*Task to carry out*
Restating every entry exactly is the whole task.

[Pixel coordinate grounding data]

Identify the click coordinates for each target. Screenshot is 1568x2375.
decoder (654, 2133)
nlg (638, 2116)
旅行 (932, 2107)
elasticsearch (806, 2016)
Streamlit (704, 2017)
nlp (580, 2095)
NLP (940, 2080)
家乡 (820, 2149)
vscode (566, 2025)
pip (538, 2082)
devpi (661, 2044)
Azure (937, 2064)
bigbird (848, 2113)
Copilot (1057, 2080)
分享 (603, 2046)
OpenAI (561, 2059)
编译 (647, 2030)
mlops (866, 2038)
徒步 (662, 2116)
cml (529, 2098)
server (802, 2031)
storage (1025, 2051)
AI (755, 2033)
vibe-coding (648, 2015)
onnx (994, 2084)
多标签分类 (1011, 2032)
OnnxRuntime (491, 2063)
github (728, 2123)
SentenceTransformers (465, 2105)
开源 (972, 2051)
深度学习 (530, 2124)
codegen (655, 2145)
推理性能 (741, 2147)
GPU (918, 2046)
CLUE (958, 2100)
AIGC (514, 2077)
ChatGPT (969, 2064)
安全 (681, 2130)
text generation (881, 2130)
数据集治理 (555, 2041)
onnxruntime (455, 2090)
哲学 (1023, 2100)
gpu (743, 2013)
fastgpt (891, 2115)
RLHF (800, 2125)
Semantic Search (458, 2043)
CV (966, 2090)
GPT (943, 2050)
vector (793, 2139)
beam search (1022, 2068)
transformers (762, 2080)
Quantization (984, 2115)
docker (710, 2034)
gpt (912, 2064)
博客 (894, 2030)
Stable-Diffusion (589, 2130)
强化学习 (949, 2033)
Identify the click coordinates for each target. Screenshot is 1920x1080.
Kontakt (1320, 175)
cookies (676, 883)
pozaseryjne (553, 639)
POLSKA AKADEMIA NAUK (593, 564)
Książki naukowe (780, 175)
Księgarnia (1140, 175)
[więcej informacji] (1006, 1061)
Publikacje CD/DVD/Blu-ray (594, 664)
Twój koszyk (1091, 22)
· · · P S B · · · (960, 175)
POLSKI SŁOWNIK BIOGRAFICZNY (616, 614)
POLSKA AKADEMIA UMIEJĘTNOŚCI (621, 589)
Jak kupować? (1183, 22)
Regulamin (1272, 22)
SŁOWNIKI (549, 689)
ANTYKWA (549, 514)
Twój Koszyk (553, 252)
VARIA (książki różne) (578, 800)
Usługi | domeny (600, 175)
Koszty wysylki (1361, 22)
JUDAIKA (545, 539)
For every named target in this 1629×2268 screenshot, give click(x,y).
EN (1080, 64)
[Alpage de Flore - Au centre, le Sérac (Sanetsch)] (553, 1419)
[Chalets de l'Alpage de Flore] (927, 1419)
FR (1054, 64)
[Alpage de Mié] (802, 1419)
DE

*Output for this task*
Identify the click coordinates for each target. Screenshot is 1568x2375.
decoder (654, 2133)
nlg (638, 2116)
旅行 (932, 2107)
elasticsearch (806, 2016)
Streamlit (704, 2017)
nlp (580, 2095)
NLP (940, 2080)
家乡 (820, 2149)
vscode (566, 2025)
pip (538, 2082)
devpi (661, 2044)
Azure (937, 2064)
bigbird (848, 2113)
Copilot (1057, 2080)
分享 (603, 2046)
OpenAI (561, 2059)
编译 (647, 2030)
mlops (866, 2038)
徒步 (662, 2116)
cml (529, 2098)
server (802, 2031)
storage (1025, 2051)
AI (755, 2033)
vibe-coding (648, 2015)
onnx (994, 2084)
多标签分类 (1011, 2032)
OnnxRuntime (491, 2063)
github (728, 2123)
SentenceTransformers (465, 2105)
开源 (972, 2051)
深度学习 (530, 2124)
codegen (655, 2145)
推理性能 (741, 2147)
GPU (918, 2046)
CLUE (958, 2100)
AIGC (514, 2077)
ChatGPT (969, 2064)
安全 (681, 2130)
text generation (881, 2130)
数据集治理 (555, 2041)
onnxruntime (455, 2090)
哲学 (1023, 2100)
gpu (743, 2013)
fastgpt (891, 2115)
RLHF (800, 2125)
Semantic Search (458, 2043)
CV (966, 2090)
GPT (943, 2050)
vector (793, 2139)
beam search (1022, 2068)
transformers (762, 2080)
Quantization (984, 2115)
docker (710, 2034)
gpt (912, 2064)
博客 (894, 2030)
Stable-Diffusion (589, 2130)
强化学习 (949, 2033)
Identify the click coordinates for each target. Screenshot is 1920x1080.
Kontakt (1320, 175)
cookies (676, 883)
pozaseryjne (553, 639)
POLSKA AKADEMIA NAUK (593, 564)
Książki naukowe (780, 175)
Księgarnia (1140, 175)
[więcej informacji] (1006, 1061)
Publikacje CD/DVD/Blu-ray (594, 664)
Twój koszyk (1091, 22)
· · · P S B · · · (960, 175)
POLSKI SŁOWNIK BIOGRAFICZNY (616, 614)
POLSKA AKADEMIA UMIEJĘTNOŚCI (621, 589)
Jak kupować? (1183, 22)
Regulamin (1272, 22)
SŁOWNIKI (549, 689)
ANTYKWA (549, 514)
Twój Koszyk (553, 252)
VARIA (książki różne) (578, 800)
Usługi | domeny (600, 175)
Koszty wysylki (1361, 22)
JUDAIKA (545, 539)
For every named target in this 1629×2268 screenshot, give click(x,y).
EN (1080, 64)
[Alpage de Flore - Au centre, le Sérac (Sanetsch)] (553, 1419)
[Chalets de l'Alpage de Flore] (927, 1419)
FR (1054, 64)
[Alpage de Mié] (802, 1419)
DE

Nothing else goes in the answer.